**What the task asks**
Count every line in the data below where the word "agent" appears, then state only that count.
──────── Extracted data
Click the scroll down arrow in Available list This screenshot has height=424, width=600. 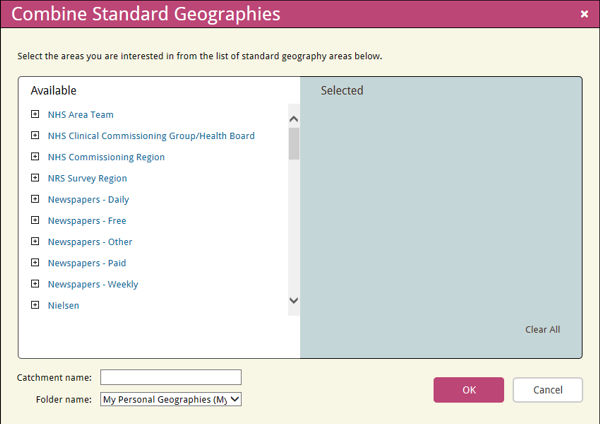(293, 300)
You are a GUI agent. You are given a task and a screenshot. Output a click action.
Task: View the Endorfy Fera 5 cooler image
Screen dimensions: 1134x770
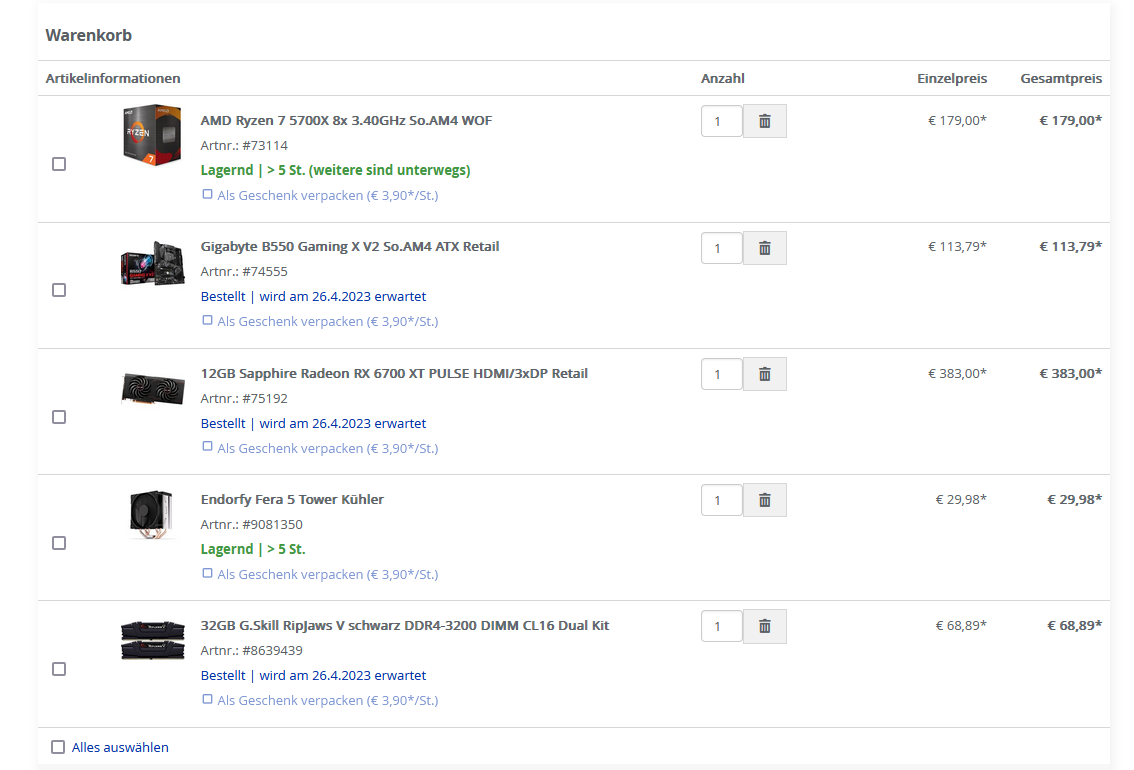pyautogui.click(x=152, y=514)
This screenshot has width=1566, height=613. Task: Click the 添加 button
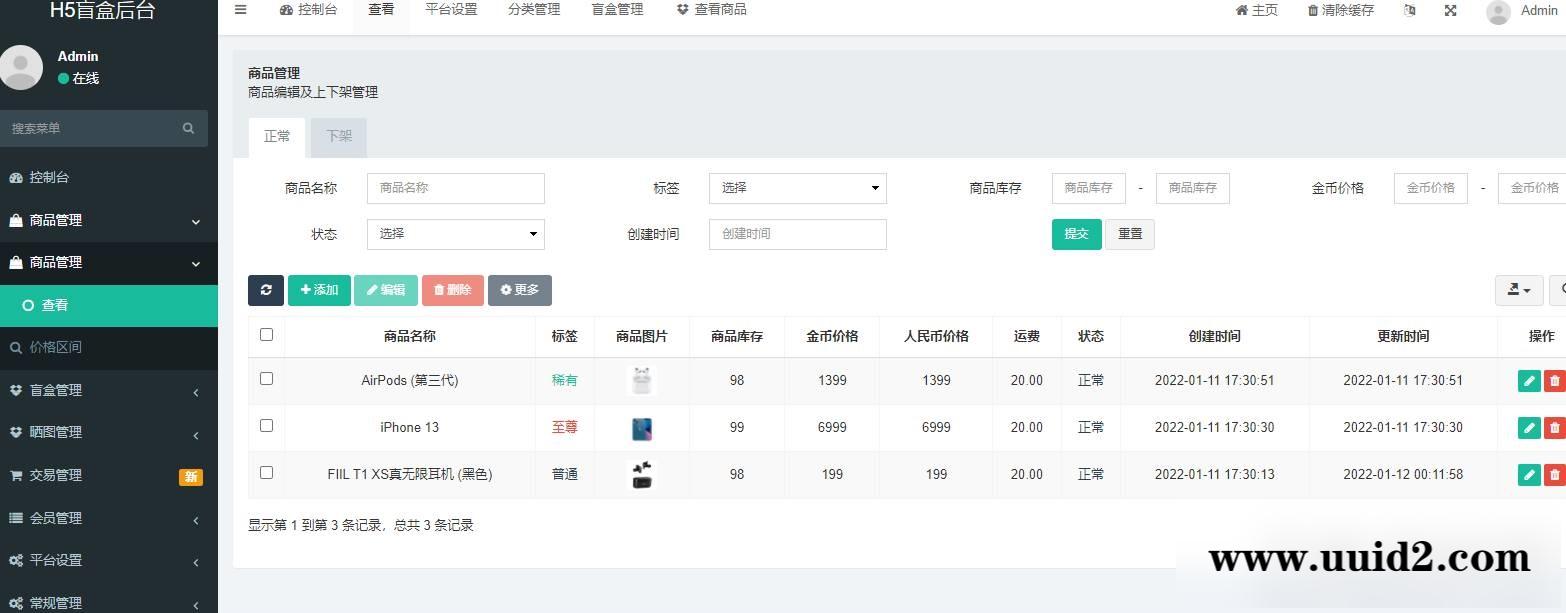[319, 290]
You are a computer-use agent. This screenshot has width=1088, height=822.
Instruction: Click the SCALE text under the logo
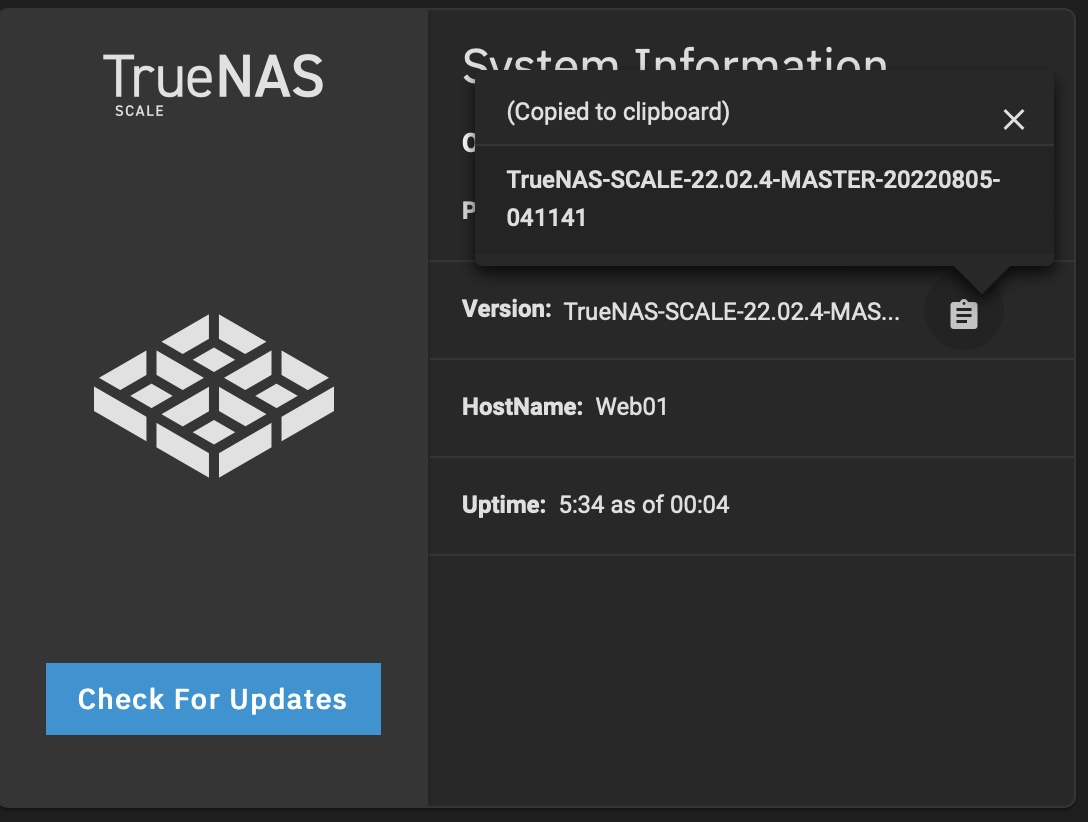pos(139,111)
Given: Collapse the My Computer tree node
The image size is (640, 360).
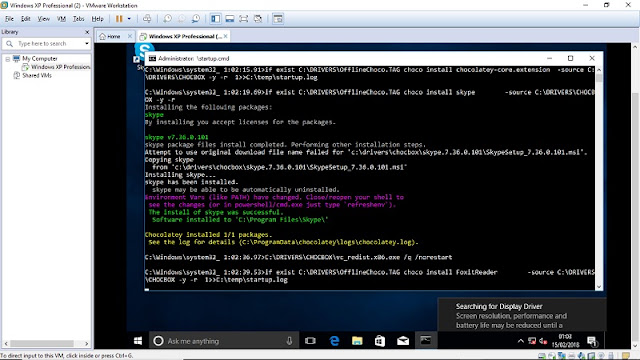Looking at the screenshot, I should (x=7, y=59).
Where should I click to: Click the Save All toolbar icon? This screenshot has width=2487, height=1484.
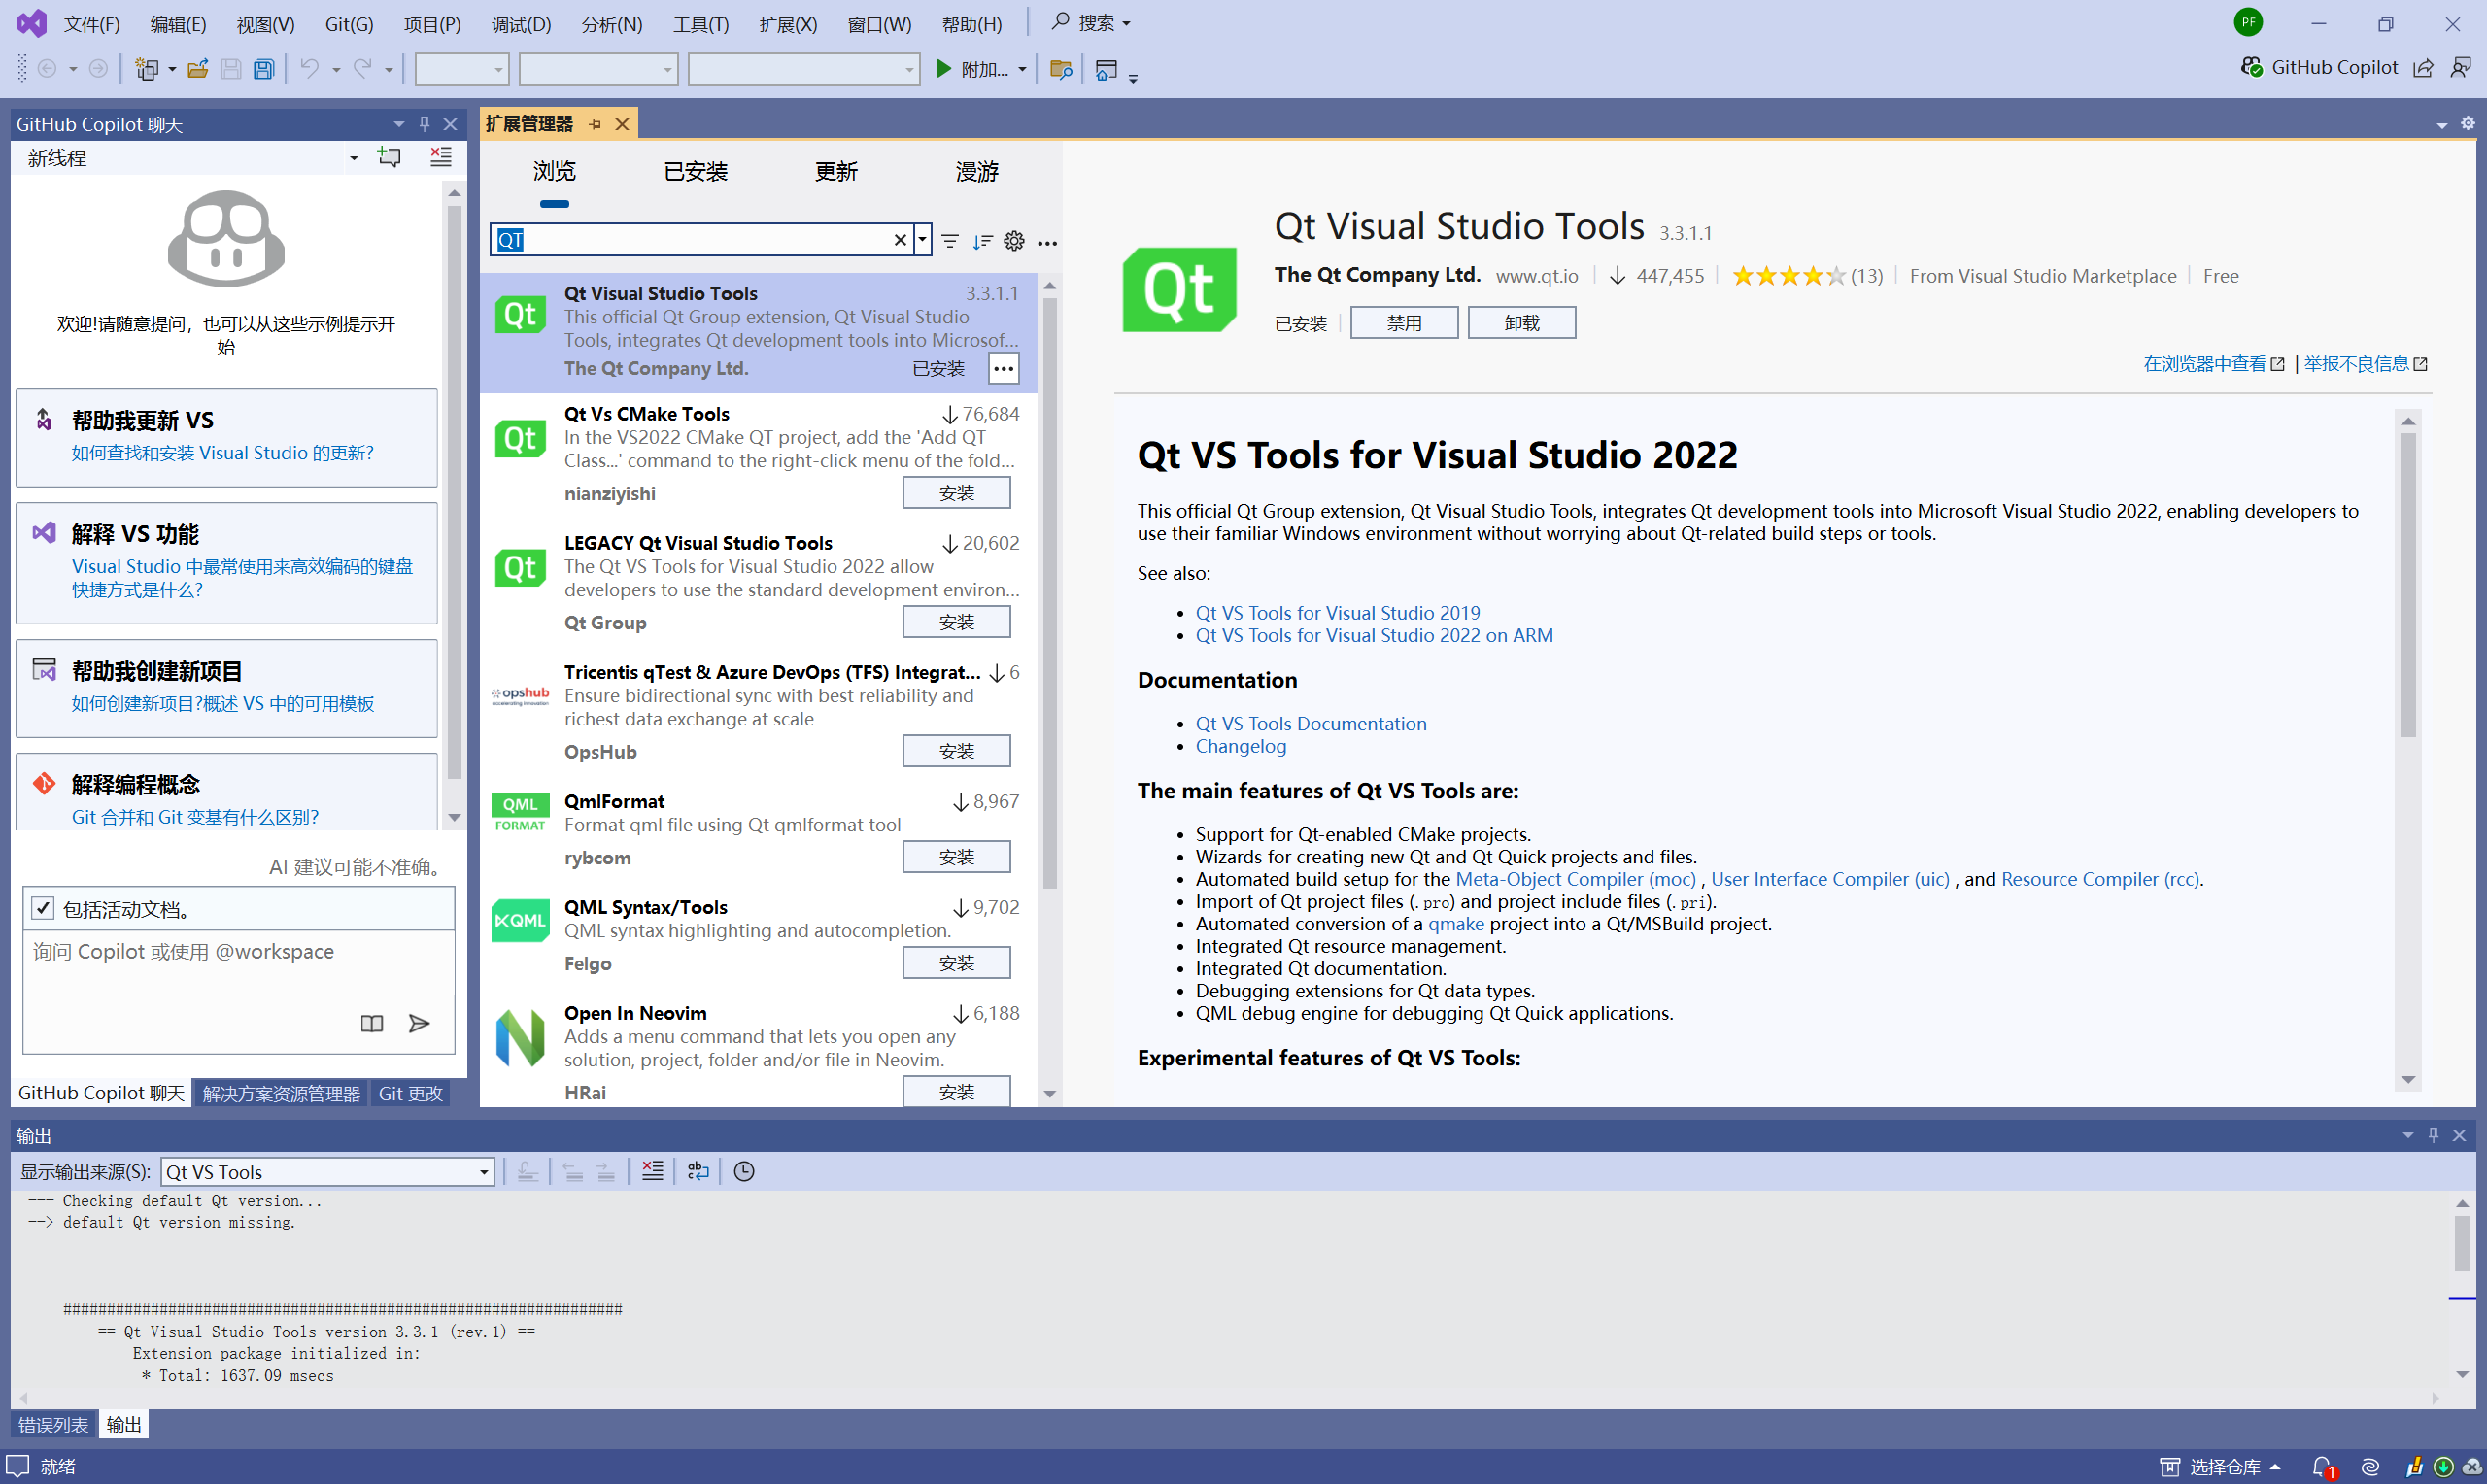pyautogui.click(x=263, y=69)
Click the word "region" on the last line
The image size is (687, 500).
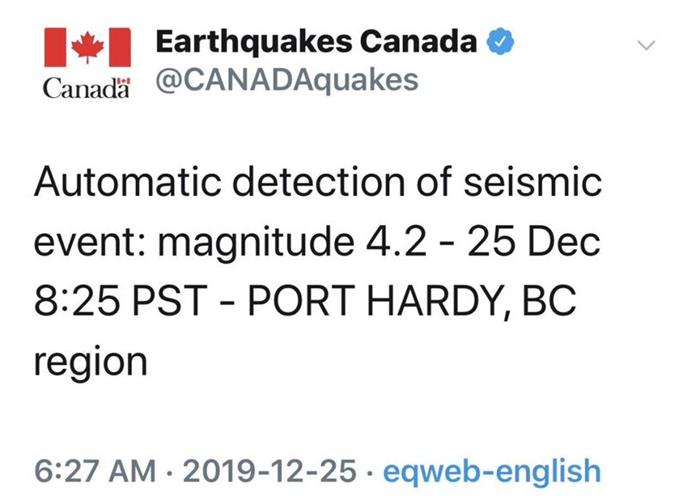click(x=91, y=360)
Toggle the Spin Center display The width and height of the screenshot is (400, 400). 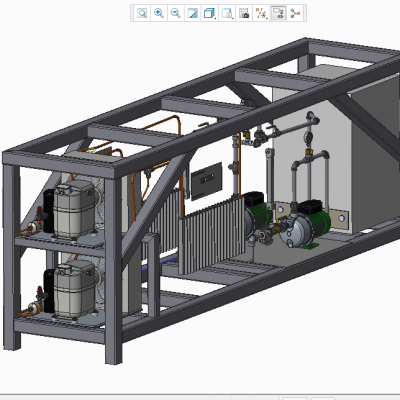click(x=295, y=13)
────────────────
**Reply to the exercise**
2